Dataset entries:

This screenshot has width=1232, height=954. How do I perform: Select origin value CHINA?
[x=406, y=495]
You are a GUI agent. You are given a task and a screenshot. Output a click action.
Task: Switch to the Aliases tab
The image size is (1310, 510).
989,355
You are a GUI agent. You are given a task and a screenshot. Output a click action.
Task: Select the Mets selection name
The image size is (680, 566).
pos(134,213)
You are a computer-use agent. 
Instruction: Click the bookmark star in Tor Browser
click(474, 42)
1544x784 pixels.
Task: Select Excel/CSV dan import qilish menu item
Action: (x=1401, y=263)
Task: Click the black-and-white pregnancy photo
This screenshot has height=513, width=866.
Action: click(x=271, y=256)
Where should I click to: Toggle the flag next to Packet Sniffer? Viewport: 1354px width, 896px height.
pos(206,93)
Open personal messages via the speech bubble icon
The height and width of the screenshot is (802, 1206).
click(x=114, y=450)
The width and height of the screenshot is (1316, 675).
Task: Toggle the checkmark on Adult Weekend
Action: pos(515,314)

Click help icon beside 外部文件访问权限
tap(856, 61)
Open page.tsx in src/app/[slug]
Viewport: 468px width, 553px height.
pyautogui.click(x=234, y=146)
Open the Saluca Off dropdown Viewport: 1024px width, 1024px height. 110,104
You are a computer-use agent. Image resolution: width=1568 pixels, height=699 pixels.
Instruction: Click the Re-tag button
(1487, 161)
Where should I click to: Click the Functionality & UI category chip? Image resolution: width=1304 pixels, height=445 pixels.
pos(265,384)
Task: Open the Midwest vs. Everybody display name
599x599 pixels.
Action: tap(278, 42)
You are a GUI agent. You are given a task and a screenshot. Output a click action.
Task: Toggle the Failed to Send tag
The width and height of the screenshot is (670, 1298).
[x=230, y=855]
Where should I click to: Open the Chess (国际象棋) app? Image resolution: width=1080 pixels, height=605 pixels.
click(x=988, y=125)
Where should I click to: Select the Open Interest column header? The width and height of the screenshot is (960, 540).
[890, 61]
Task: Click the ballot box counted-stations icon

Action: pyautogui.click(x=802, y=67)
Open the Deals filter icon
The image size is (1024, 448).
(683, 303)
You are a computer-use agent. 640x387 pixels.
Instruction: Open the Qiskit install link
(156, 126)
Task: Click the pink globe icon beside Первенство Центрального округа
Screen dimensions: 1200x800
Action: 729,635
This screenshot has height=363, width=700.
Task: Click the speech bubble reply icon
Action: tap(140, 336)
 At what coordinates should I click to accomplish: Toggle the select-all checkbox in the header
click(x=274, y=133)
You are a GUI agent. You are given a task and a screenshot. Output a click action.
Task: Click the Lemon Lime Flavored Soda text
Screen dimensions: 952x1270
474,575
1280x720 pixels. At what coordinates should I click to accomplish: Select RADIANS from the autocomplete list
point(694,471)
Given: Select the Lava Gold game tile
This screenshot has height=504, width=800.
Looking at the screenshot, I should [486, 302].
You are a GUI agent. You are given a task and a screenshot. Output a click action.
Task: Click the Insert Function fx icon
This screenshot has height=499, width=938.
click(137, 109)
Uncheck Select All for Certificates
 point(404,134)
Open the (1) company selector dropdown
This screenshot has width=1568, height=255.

_Assignment_
Once you reach the line with "Instruction: Click the bookmark" in the data above, copy it and every line after it exactly, up to and including the line with "Open page.tsx in src/app/[slug]".

_Exercise answer_
Instruction: Click the bookmark star in Tor Browser
click(474, 42)
1544x784 pixels.
Task: Select Excel/CSV dan import qilish menu item
Action: (x=1401, y=263)
Task: Click the black-and-white pregnancy photo
This screenshot has height=513, width=866.
Action: click(x=271, y=256)
Where should I click to: Toggle the flag next to Packet Sniffer? Viewport: 1354px width, 896px height.
pos(206,93)
Open personal messages via the speech bubble icon
The height and width of the screenshot is (802, 1206).
click(x=114, y=450)
The width and height of the screenshot is (1316, 675).
Task: Toggle the checkmark on Adult Weekend
Action: pos(515,314)

Click help icon beside 外部文件访问权限
tap(856, 61)
Open page.tsx in src/app/[slug]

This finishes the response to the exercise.